Travel scams and family/friend emergency scams are common this time of year for consumers planning trips and even for those who aren’t taking a break. Better Business Bureau serving the Northwest recommends staying alert when it comes to any vacation situation.
There were 42 family/friend emergency scams reported to BBB Scam Tracker throughout the Northwest. Scammers attempted to steal $42,00 and made away with an estimated $6,000.
One grandparent in Meridian, Idaho received a phone call from someone she thought was her grandson. He told her he was in jail in Hawaii and needed $4000 for a bond. He transferred the phone over to the captain of the Honolulu Detention Center to explain the whole situation in detail to her. He instructed her to purchase $4000 worth of iTunes gift cards at Best Buy and read the card numbers back to him which is what she did. The next day she called the captain and he told her to do the same thing again but with $2,000 worth of gift cards this time for court and other related fees. That day the captain said her grandson was released but not to call any other family member because her grandson wanted to tell them instead. The next day she discovered it was a scam when her real grandson called her.
The grandparent scam, also known as the stranded student scam, starts out when scammers contact seniors calling in distress. They tell them they got in a bad accident, usually somewhere out of state, and they need help. They ask the elderly person to send them money, but not to call their parents because they want to be the ones to tell them. When the grandparent asks who they’re speaking to the scammer usually says something along the lines of, “I’m your eldest grandchild!”

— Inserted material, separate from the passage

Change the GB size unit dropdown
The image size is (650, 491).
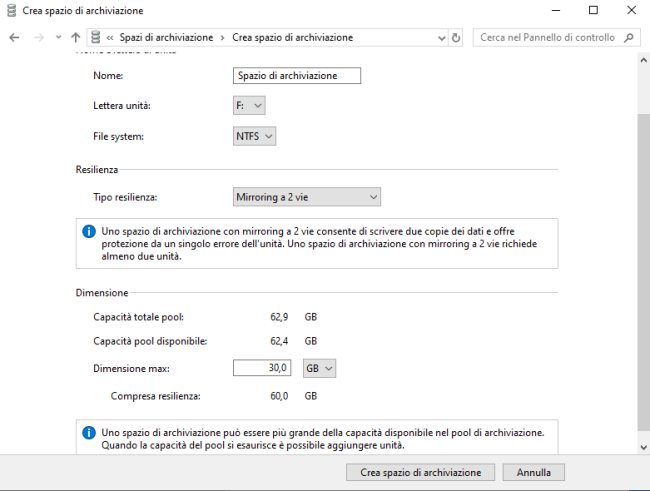click(x=320, y=368)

Some will get skeptical and ask a personal question to see if it’s really their grandchild or hang up and call their actual grandchild’s phone number or another relative to confirm their grandchild is safe. Others get nervous and follow their “grandparent instincts” and try to help their family and send money.

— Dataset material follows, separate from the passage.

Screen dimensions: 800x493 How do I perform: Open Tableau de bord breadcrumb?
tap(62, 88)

Relatives should follow these tips to avoid this scheme and ensure their family members are safe:
- Stay calm. Scammers want to see an emotional reaction from relatives. They intend to pull on your heartstrings to get you to transfer money quickly. Don’t fall for this. Take a few deep breaths and make sure to identify who you’re speaking with.
- Never wire money. Wiring money should be the first red flag relatives look out for. When you send money via wiring, pre-paid debit card or transferring there’s no way get it back.

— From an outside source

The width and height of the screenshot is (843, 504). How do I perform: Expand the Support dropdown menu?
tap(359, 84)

- Ask a personal question. Before you make any transaction, make sure the caller is your grandchild or relative. Confirm their identity by asking a simple question that the grandchild would know instantly such as their middle name or birthday. Be careful not to reveal any personal information about either person.
- Discuss with family members. Even if the caller tells you not to contact their parents or any other family member, mention it to someone. Somehow, you’ll find out where the real grandchild is.
- Get in contact in different ways. Check your grandchild’s social media accounts. If they are excited about a vacation, chances are their millennial urges will kick in and they’ll post a picture of where they are. If they don’t post anything you could always try Facebook messaging, emailing or calling their actual cell phone number.
- Communicate. To avoid questioning this scam in the first place, make sure to have family members share their travel plans before they leave the state or country. To make sure older family members are aware of this scam, inform them on how the scam works.
With over 200 travel/vacation scams reported to BBB Scam Tracker in the Northwest, an estimated $50,00 was lost by consumers.
Whether you’re a teacher, student or anyone looking to escape for spring break, it can be tempting to purchase a great deal. BBB advises consumers planning a vacation for spring break to follow these tips:
- Use a website or company you can trust. Make sure to do your research and review business profiles and read customer reviews when picking out rentals or hotels. Check out travel agencies or search the Accredited Business Directory at bbb.org/northwest.
- Get details in writing. Confirm any reservations, costs, flights, hotel or rental reservations, cancellation policies or any other trip details in writing. This way you’ll have all your bases covered.
- Always pay with a credit card. Paying with a credit card adds additional protection if you are scammed. Other payments such as wiring money and pre-paid cards are harder to track and most of the time it’s impossible to get your money back.
- Be wary of vacation packages and deals. If you find a great deal online, remember, if a deal seems too good to be true, it probably is. Lottery/Sweepstakes scams are also very common. Watch out for phone calls, social media ads or emails telling you, “Congratulations! You have won a trip!” These are schemes to get your personal information or a couple hundred dollars, rather than actually giving you a free vacation.